I looked up the musician and discovered he was Vietnamese American.
Wow! It’s so rare to find famous Southeast Asian American musicians.
Then, I read he was from Texas.
What! Me too.
Then.. I learned he was a former nurse.
No way ! We could’ve been homies. (HA, jk, he’s way younger than me.)
Then, the biggest shock- out of all the nursing schools in the U.S., he went to the same nursing school that I attended.
Whoa, we he walked the same halls, sat in the same classrooms, examined the same human mannequins in skills lab.
How does one go from an oncology nurse, to an international musician?
“12 hour shifts is really hard, really taxing, but I think it gave me some invaluable perspective and life experience that I still really hold close to this day. But I am really grateful I get to chase my dreams and play for my fans,” he said in an interview.
I began to linger over this, turned the idea over and over in mind.
For me, being a nurse is my calling. I love caring for my patients, I would not trade it for the world.

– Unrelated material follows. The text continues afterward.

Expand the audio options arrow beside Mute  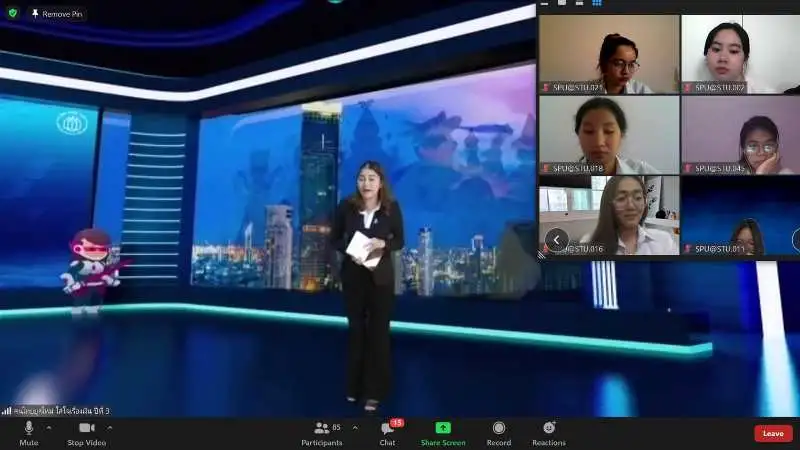49,427
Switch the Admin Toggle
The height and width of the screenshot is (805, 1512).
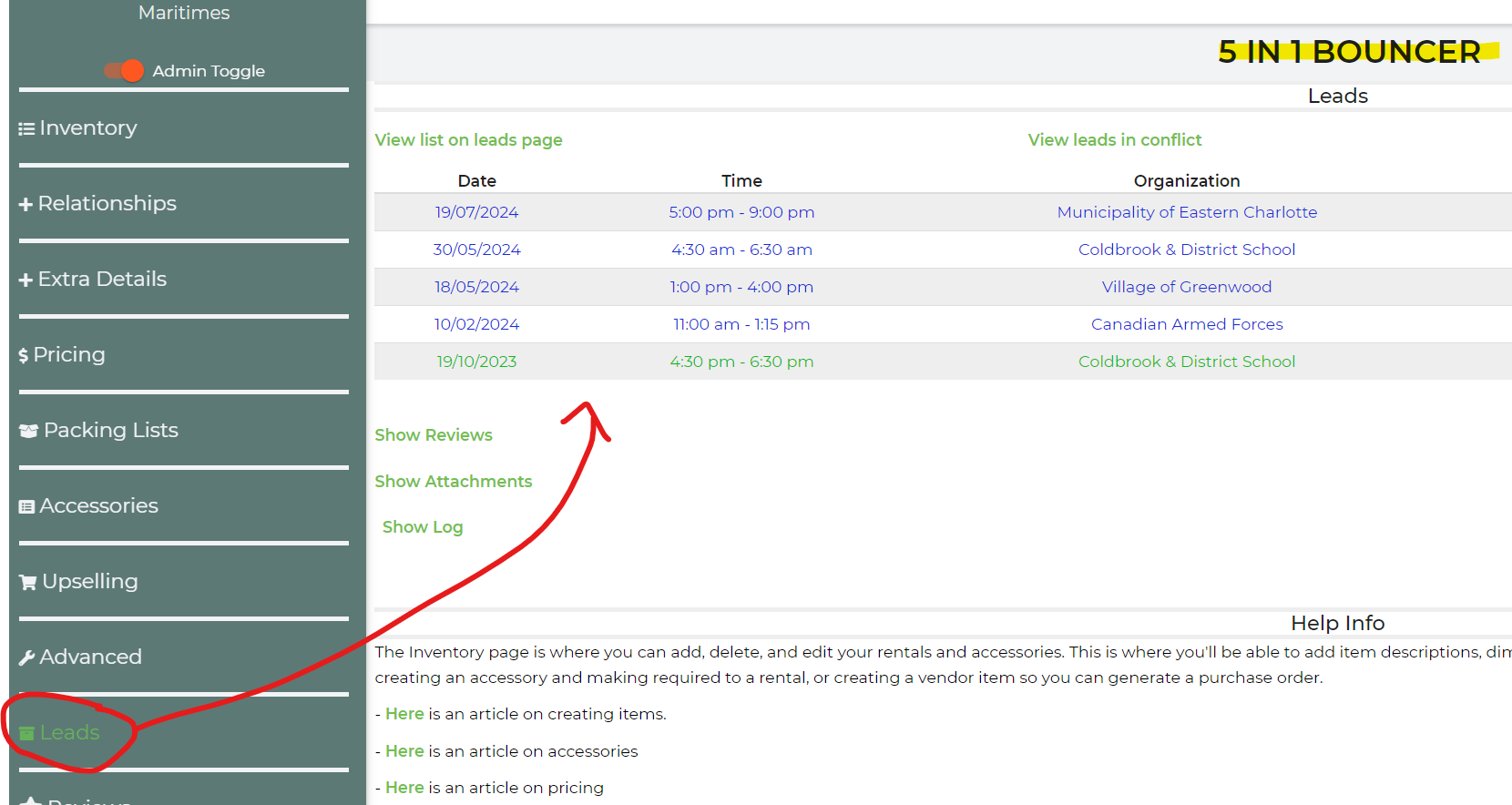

But for others? To learn that back then Keshi had worked at the bedside doing incredibly difficult work, not realizing the vision that one day his music would be magnified at an international level, sharing his songs and creativity on world stages… this really challenged me.

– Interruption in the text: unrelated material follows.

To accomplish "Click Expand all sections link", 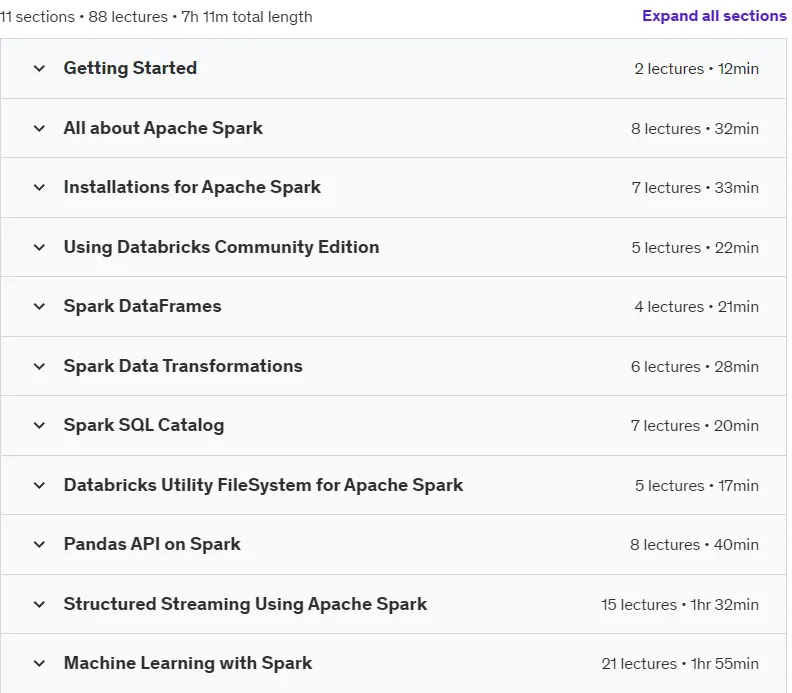I will pyautogui.click(x=714, y=16).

Sometimes it’s not just about surviving. It’s about thriving. It took me decades to learn… that we should follow our passions too.
~ ~ ~
This past weekend, I attended the Made for Pax retreat, a retreat for Christian BIPOC artists. I honestly didn’t know what to expect, but the retreat was life changing…(to be continued in another post!)
When I was a child, I was staring at junkyard with no hopes for the future, later as a teen, my musician dreams were dashed.
Becoming a nurse had become a big part of my identity, but now I’m realizing it’s not my only identity. Now as I let go of that tension of “just surviving,” I’m finally taking the jump to start a new chapter, by joining a writing fellowship. My hope is that each of us (shoutout to my fellow writers and artists in PAX) would be supported and nurtured to where we can bud, grow, blossom and flourish into the dreams that our ancestors longed for.
I’m doing it yall. My plan is to write a book. (There, I said it.) Thanks for reading this super long essay. (Should I write more long form writing or ain’t nobody got time for that?) Please send words of encouragement. 😆
What tensions are you holding this season?*
(This question is from Hailey Mitsui’s session at PAX, thank you Hailey for your teaching, it left me so inspired.)
Sophia, thank you for writing! What an honest piece. I’m here for the long-form writing!
Keep it up! I’m grateful to go on this journey with you!
We B writing 😉
Wow bong! Thank you for sharing all of that. I felt that tension in my body (I totally GET. IT.), having to put aside your passion to carve a career that is more stable in your Khmer parents' eyes. I see that you have picked up playing piano again, too!
Your writing is absolutely engaging and heartfelt. Do you plan on sharing your writing journey with us as you embark on writing your book?